Osvaldo Villasboa fue acusado de femicidio por rociar con alcohol y prender fuego a su pareja. Desde el día del hecho ocurrido en 2015, en Berazategui, estuvo con prisión preventiva hasta que fue absuelto en las últimas horas por el Tribunal Oral Criminal (TOC) Nº 4 de la localidad bonaerense de Quilmes.

Villasboa siempre se declaró inocente y dijo que la muerte de María Lujan Rojas había sido producto de un suicidio.

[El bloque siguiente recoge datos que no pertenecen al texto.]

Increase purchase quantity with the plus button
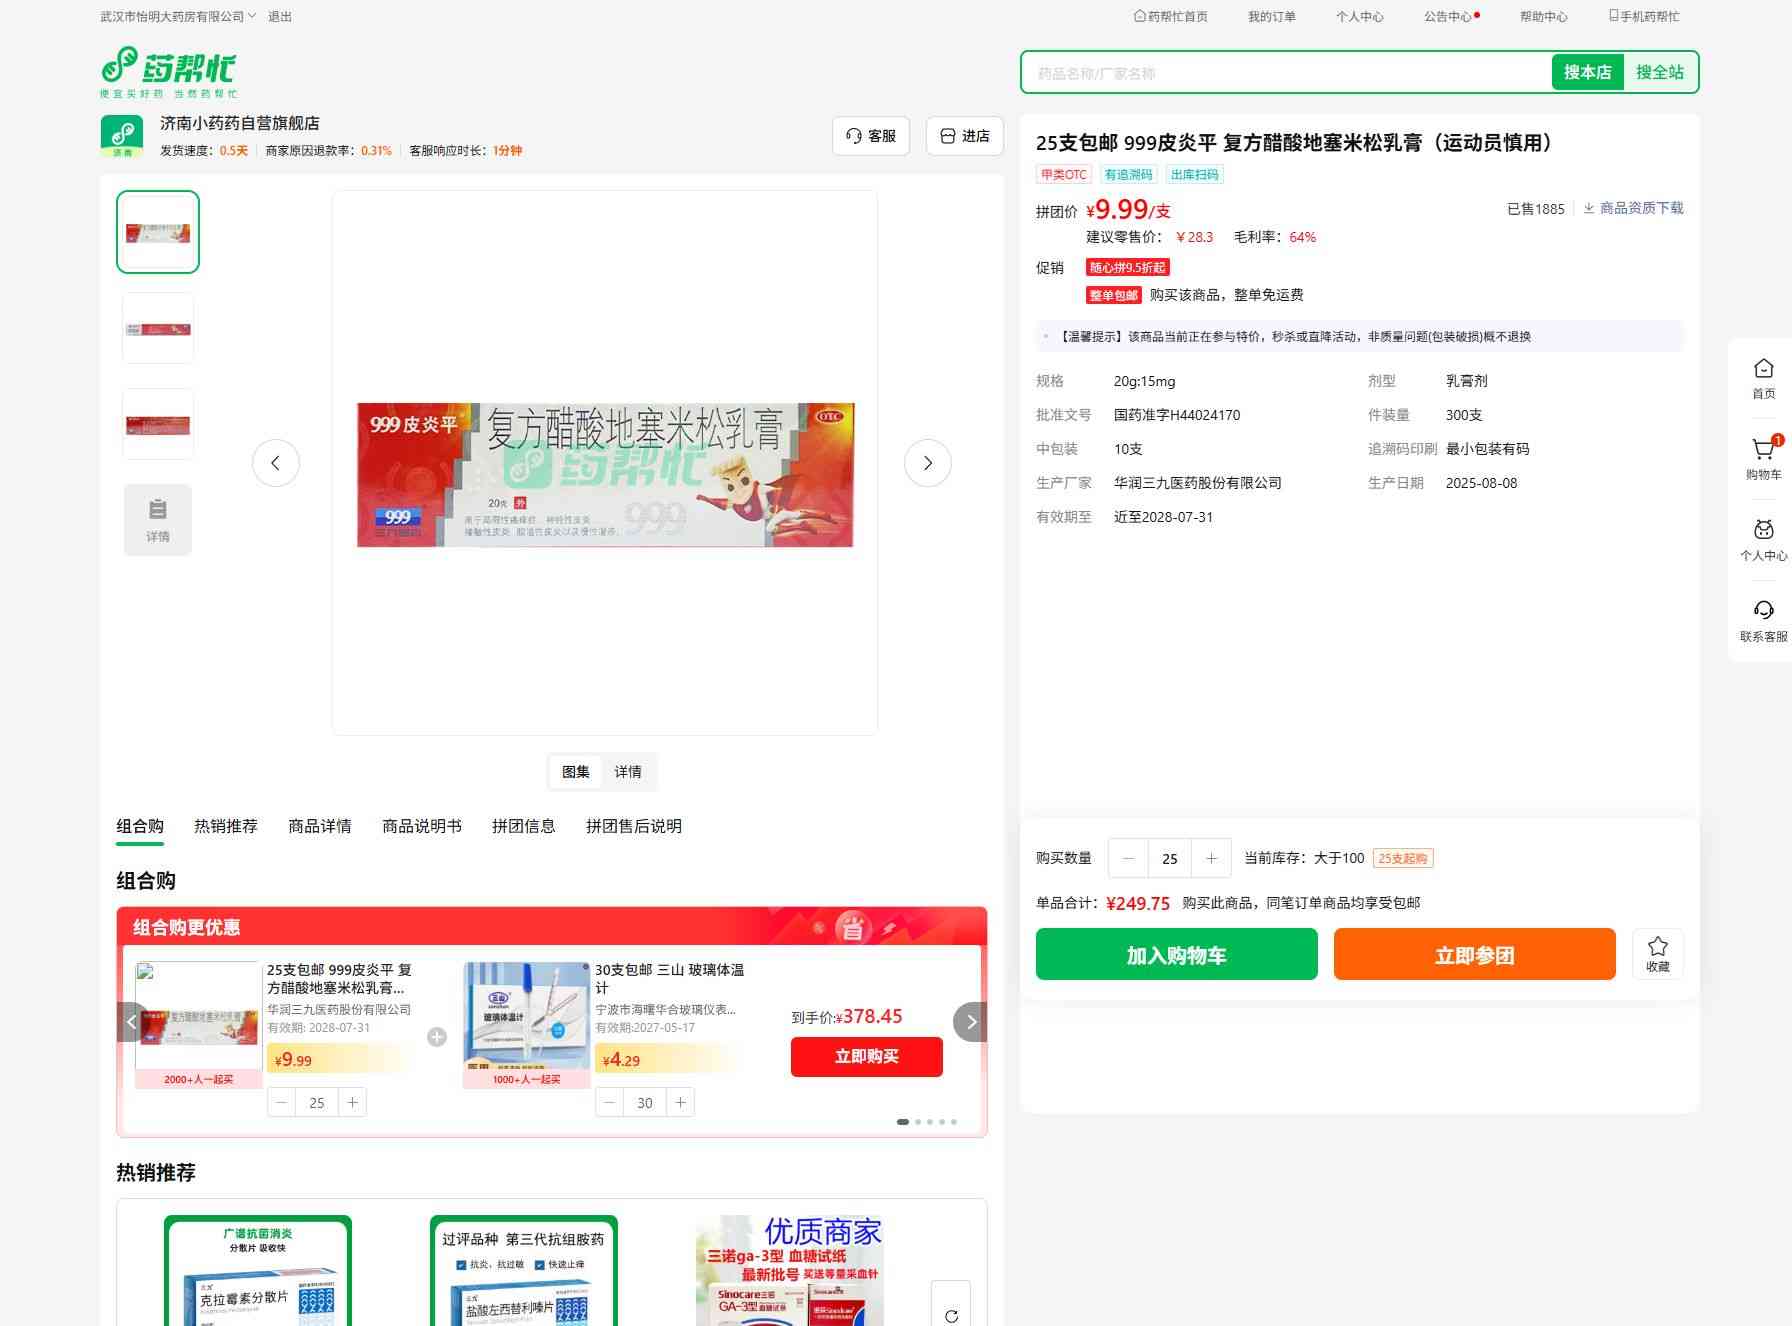 click(1211, 858)
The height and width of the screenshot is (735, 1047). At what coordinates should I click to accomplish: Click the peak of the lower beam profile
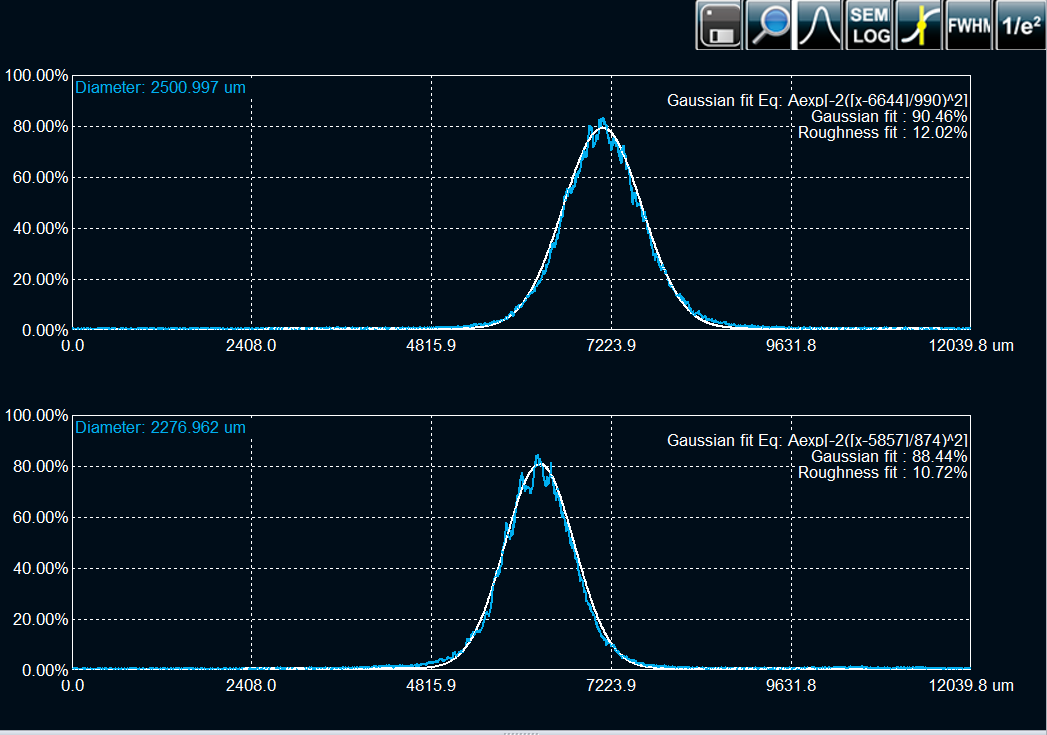(538, 458)
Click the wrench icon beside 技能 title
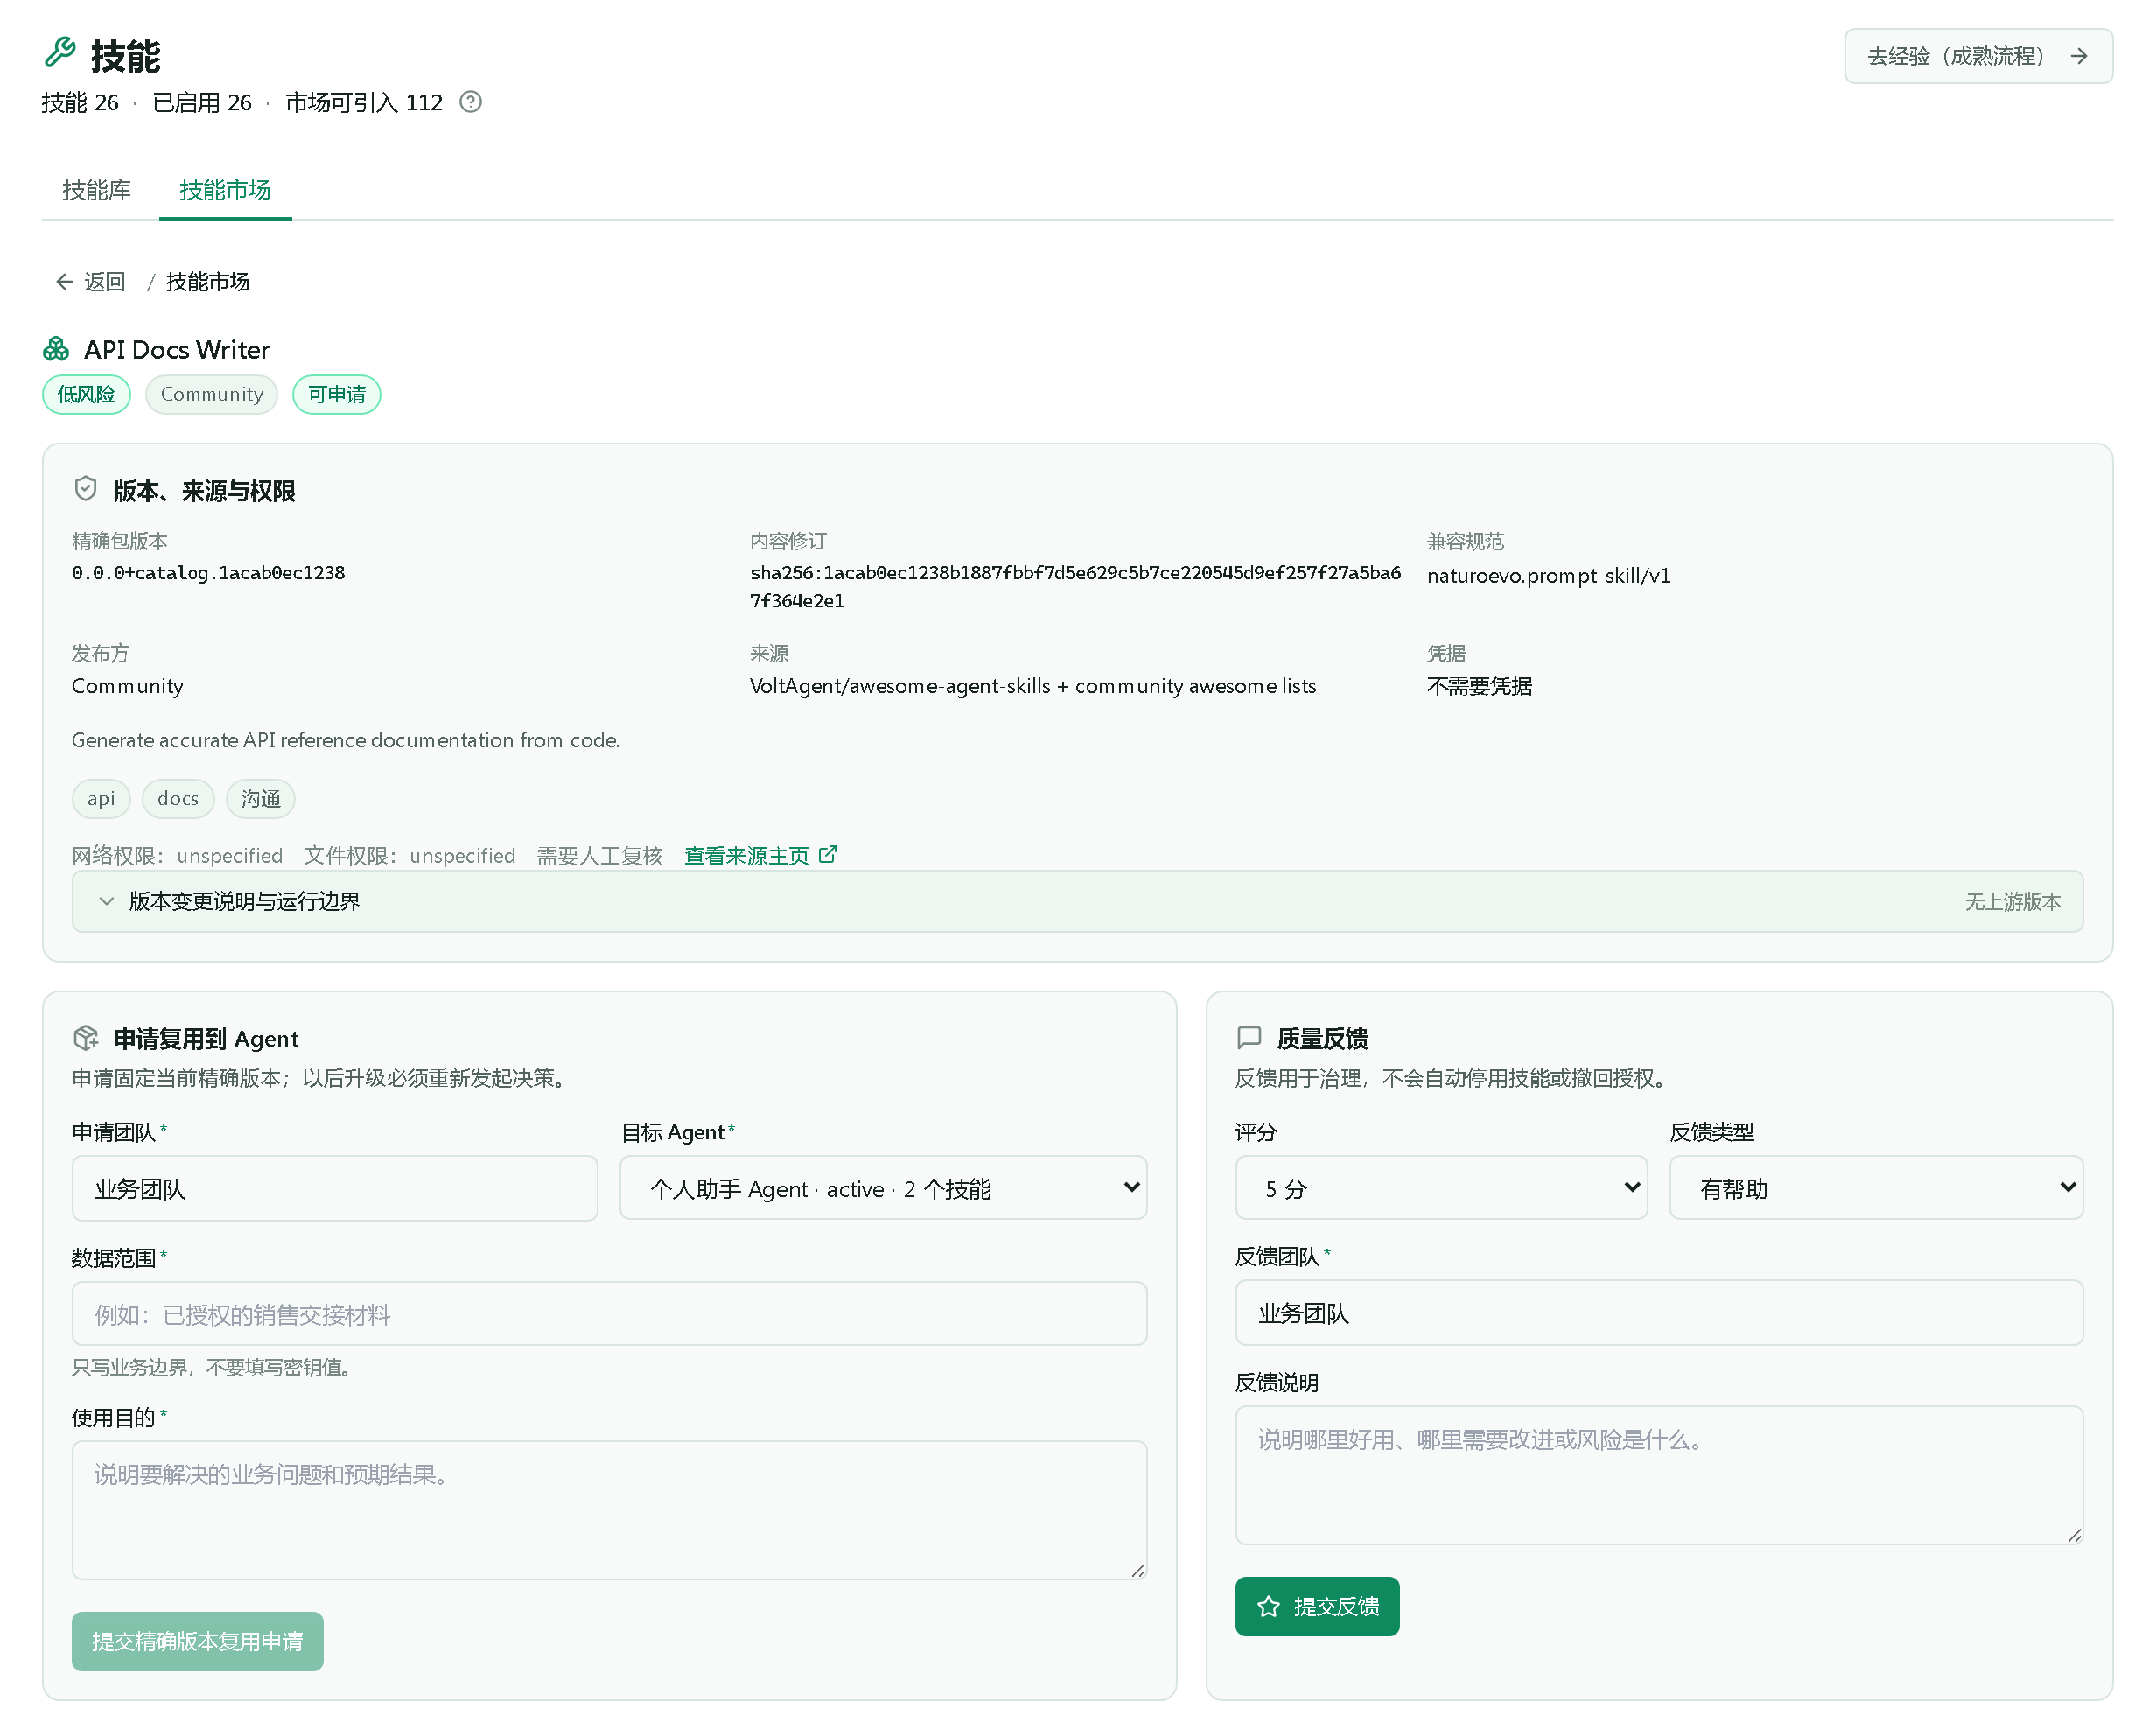 60,53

Explicó que el día que ocurrió el hecho, se despertó alrededor de las 7 de la mañana y que Rojas estaba parada cerca suyo “bañada en alcohol y amenazaba con prenderse fuego con un encendedor”. Cuando logró tranquilizarla salió a comprar facturas y fue allí donde la mujer se prendió fuego. Con ayuda de dos barrenderos que estaban a media cuadra, lograron socorrer a la mujer.

Producto de las graves quemaduras en el 38 por ciento de su cuerpo y con un severo compromiso en las vías respiratorias, Rojas murió tras agonizar durante cinco días. Sin poder declarar, fue una vecina de la casa lindera quien sí lo hizo. La mujer dijo haber escuchado gritos y amenazas por parte de Villasboa. Ahora será acusada por "falso testimonio".

“Ese testimonio, sumado al imaginario colectivo creado por los medios de comunicación, dejaron a mi defendido durante casi tres años con prisión preventiva, detenido”, remarcó María Mercedes Bussola, la abogada del acusado.

En el juicio oral, no se acreditaron pruebas ni pericias que incriminaran al imputado. En la botella de alcohol, el único ADN hallado era el de la víctima, en tanto que la pericias psicológicas demostraron que "no tenía un perfil violento”.

Finalmente, y tras pasar por varias cárceles bonaerenses, el imputado fue absuelto.